**Available records**
○ ○ ○ ○ ○
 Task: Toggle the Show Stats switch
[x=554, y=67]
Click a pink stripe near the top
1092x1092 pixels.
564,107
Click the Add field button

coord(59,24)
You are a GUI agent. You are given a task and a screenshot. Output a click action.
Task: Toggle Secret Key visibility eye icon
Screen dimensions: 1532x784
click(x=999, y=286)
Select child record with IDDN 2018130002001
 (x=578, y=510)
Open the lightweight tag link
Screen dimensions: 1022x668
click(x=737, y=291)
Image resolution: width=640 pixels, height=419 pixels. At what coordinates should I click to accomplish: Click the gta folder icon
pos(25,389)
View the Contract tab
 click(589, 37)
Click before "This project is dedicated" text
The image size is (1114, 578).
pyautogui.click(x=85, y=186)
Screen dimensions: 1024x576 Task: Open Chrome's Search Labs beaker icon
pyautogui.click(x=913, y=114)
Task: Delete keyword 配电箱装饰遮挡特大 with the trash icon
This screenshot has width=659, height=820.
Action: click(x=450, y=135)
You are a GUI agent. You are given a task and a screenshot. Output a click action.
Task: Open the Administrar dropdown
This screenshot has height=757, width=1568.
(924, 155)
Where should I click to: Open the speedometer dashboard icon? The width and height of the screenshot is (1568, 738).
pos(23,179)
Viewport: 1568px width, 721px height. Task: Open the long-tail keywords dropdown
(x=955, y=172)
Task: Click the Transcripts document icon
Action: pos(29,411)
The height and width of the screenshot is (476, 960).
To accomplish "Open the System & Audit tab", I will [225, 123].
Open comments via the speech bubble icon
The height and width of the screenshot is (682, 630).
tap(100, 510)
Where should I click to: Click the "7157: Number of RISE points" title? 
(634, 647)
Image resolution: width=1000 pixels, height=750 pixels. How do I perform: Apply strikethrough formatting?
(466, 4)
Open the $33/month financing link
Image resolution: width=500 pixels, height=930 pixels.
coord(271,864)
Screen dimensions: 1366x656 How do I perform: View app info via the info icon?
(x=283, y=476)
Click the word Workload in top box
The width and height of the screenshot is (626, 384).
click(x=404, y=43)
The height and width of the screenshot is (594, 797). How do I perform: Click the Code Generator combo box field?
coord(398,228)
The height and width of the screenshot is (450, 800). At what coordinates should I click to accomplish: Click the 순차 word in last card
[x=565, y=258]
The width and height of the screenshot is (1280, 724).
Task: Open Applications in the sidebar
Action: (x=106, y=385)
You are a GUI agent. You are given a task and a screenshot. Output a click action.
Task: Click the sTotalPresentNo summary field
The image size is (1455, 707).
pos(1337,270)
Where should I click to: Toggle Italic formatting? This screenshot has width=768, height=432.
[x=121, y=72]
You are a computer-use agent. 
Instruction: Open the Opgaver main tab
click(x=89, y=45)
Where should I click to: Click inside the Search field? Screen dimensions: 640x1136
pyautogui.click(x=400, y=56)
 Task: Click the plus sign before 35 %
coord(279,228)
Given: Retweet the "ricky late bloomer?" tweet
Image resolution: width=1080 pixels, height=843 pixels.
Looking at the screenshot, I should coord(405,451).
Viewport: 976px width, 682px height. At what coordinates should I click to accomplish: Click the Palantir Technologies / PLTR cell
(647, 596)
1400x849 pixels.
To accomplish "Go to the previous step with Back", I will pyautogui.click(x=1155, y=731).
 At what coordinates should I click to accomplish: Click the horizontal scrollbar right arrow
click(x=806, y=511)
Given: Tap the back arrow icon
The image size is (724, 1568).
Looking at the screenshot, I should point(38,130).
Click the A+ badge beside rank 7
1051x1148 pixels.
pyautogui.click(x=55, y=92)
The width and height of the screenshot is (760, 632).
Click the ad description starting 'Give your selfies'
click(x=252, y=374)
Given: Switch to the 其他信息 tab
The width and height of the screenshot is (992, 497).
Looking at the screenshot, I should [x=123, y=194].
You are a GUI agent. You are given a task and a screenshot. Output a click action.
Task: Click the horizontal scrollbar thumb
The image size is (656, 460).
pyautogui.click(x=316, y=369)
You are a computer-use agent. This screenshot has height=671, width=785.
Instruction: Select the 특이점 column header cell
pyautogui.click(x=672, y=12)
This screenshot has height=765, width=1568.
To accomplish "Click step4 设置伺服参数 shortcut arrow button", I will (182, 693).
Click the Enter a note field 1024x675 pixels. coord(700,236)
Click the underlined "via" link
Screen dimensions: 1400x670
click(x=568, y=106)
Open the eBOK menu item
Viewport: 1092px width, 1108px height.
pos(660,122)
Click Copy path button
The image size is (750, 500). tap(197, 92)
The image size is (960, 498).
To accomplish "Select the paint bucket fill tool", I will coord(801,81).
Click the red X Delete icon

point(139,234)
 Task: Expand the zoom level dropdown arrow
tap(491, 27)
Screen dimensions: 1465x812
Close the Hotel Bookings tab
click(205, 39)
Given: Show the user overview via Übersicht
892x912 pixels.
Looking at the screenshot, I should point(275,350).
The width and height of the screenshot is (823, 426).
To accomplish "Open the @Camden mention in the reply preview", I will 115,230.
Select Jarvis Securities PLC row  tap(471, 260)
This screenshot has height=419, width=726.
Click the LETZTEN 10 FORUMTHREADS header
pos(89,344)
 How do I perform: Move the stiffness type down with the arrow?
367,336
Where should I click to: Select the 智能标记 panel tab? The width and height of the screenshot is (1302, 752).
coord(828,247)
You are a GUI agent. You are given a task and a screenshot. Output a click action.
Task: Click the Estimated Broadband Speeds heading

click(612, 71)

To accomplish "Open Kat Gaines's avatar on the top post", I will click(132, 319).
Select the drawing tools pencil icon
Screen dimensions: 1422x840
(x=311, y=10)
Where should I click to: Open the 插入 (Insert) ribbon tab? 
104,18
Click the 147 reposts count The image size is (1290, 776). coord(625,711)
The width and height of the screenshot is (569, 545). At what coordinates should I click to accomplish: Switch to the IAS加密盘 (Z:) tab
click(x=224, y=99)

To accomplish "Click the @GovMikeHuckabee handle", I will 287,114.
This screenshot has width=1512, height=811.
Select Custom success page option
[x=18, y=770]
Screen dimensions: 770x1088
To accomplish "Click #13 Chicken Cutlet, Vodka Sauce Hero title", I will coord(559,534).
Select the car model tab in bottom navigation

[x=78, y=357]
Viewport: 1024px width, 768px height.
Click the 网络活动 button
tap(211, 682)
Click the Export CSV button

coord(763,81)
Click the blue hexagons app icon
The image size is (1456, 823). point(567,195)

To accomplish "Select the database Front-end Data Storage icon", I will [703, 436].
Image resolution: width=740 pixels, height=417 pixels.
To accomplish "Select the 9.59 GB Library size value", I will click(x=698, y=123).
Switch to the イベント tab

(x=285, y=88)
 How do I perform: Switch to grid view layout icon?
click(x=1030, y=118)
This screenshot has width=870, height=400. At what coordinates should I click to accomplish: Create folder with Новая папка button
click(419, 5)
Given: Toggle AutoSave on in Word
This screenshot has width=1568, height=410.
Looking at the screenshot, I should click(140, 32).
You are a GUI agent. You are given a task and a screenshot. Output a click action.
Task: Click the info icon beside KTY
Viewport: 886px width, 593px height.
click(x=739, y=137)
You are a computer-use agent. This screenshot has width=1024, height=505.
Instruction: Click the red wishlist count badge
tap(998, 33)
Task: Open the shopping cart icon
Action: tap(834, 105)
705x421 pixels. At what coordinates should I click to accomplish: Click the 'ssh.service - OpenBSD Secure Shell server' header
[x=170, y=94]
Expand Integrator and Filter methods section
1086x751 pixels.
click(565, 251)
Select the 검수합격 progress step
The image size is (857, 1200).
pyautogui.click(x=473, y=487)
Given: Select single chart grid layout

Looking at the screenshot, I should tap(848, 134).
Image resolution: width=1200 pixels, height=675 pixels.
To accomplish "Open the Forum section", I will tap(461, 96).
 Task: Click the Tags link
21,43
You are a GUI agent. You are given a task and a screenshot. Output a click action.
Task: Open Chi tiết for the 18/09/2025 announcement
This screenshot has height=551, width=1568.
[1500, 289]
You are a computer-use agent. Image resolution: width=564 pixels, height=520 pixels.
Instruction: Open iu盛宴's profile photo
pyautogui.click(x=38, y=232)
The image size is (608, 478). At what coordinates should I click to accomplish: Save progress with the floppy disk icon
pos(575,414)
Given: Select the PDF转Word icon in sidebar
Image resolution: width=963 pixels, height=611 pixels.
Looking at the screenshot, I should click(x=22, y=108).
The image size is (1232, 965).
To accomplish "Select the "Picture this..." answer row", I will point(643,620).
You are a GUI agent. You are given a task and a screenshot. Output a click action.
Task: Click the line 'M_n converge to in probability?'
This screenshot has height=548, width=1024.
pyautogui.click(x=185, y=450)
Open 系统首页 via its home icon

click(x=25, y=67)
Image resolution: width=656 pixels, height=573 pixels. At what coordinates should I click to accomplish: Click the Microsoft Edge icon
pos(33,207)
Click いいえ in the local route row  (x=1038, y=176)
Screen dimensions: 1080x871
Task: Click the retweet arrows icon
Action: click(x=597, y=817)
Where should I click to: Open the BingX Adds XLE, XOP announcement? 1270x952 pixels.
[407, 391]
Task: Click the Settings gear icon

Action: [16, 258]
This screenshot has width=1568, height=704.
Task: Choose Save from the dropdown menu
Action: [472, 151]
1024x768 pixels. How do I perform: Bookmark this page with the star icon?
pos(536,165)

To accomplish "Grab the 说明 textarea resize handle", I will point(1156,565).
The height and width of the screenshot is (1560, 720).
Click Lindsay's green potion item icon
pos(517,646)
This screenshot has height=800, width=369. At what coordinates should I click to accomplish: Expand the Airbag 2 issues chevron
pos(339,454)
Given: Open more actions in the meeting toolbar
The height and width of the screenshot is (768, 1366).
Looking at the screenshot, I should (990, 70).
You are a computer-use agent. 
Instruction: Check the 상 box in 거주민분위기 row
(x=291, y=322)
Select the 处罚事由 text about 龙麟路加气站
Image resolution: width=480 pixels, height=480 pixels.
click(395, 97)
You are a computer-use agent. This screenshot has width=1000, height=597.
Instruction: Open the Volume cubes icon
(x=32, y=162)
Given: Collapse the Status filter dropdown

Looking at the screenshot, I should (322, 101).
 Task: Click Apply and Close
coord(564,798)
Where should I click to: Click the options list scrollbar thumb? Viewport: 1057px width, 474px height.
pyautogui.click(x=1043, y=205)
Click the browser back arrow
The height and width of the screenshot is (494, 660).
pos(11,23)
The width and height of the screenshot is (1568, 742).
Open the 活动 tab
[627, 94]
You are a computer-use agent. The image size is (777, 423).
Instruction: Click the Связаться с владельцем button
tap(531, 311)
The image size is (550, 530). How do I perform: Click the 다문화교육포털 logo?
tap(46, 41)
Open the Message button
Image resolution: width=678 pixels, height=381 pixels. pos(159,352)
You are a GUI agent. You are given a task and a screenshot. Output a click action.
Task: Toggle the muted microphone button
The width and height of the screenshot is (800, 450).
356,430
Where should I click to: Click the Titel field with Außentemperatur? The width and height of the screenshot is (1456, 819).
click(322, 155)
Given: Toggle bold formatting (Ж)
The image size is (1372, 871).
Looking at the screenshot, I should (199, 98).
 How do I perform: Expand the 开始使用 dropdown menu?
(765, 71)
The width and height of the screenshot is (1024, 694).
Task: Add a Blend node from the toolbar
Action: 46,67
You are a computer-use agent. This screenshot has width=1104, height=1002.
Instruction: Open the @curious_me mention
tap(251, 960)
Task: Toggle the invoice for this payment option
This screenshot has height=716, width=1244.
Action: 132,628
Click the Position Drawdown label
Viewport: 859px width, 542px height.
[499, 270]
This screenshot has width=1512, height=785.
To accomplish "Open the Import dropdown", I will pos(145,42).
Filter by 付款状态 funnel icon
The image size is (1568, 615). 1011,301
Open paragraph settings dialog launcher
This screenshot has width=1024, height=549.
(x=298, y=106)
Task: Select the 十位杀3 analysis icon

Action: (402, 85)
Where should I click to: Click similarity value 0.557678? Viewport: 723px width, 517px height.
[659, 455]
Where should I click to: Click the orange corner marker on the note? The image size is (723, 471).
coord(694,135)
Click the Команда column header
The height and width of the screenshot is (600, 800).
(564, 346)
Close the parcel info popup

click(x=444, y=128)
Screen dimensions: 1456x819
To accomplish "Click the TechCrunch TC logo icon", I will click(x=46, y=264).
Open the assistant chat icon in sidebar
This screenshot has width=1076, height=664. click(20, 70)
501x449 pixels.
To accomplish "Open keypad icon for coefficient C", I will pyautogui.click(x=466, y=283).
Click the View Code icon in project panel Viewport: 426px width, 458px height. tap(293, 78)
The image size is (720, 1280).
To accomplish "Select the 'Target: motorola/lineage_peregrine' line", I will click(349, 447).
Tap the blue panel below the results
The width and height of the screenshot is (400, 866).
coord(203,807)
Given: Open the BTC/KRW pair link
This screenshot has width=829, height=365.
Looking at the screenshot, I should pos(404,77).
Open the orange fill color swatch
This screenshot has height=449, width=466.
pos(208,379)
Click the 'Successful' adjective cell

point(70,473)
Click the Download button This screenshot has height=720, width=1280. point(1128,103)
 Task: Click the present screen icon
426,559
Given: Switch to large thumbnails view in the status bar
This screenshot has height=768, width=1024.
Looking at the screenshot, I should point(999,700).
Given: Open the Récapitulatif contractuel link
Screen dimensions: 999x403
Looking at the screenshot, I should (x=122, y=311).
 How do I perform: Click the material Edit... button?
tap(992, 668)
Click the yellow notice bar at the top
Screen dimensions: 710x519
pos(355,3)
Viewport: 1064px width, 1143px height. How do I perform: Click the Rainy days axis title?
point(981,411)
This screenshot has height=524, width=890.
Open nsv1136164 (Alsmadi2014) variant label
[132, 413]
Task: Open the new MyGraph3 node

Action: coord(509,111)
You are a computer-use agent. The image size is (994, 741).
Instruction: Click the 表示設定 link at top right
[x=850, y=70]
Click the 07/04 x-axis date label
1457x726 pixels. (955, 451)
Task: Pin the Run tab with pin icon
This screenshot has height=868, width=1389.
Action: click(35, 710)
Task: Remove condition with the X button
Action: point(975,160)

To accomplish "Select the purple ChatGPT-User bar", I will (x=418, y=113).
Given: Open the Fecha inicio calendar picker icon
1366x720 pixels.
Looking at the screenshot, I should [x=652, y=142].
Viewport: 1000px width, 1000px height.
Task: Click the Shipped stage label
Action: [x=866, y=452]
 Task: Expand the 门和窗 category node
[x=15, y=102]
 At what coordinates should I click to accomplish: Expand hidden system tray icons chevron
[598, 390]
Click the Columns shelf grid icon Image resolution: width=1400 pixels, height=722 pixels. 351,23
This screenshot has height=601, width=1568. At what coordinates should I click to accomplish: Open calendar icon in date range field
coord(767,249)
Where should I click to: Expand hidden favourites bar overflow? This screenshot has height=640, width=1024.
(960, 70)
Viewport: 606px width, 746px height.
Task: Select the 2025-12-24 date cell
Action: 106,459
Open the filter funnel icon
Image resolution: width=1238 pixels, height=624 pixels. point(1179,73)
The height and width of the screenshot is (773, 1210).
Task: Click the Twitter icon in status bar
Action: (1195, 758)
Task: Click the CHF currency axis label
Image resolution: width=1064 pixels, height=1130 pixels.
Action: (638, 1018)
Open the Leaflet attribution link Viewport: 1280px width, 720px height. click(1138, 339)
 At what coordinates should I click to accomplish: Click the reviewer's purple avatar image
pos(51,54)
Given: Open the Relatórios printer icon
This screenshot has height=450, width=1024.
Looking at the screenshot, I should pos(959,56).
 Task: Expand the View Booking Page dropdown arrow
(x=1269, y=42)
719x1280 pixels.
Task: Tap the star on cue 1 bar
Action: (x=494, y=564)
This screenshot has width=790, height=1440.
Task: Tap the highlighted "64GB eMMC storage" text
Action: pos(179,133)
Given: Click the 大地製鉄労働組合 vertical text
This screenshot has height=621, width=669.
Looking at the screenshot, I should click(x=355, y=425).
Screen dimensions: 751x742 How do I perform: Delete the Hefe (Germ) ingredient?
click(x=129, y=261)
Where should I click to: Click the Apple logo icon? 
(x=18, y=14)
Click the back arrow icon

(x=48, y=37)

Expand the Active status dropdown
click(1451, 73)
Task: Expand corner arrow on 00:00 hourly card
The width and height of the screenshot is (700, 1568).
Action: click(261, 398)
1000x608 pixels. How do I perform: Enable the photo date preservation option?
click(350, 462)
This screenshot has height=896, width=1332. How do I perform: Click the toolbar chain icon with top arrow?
○ ○ ○ ○ ○
**Task prompt**
Above are some records. Report the number of their lines that include "fill", and add nothing else.

**Result of the task**
2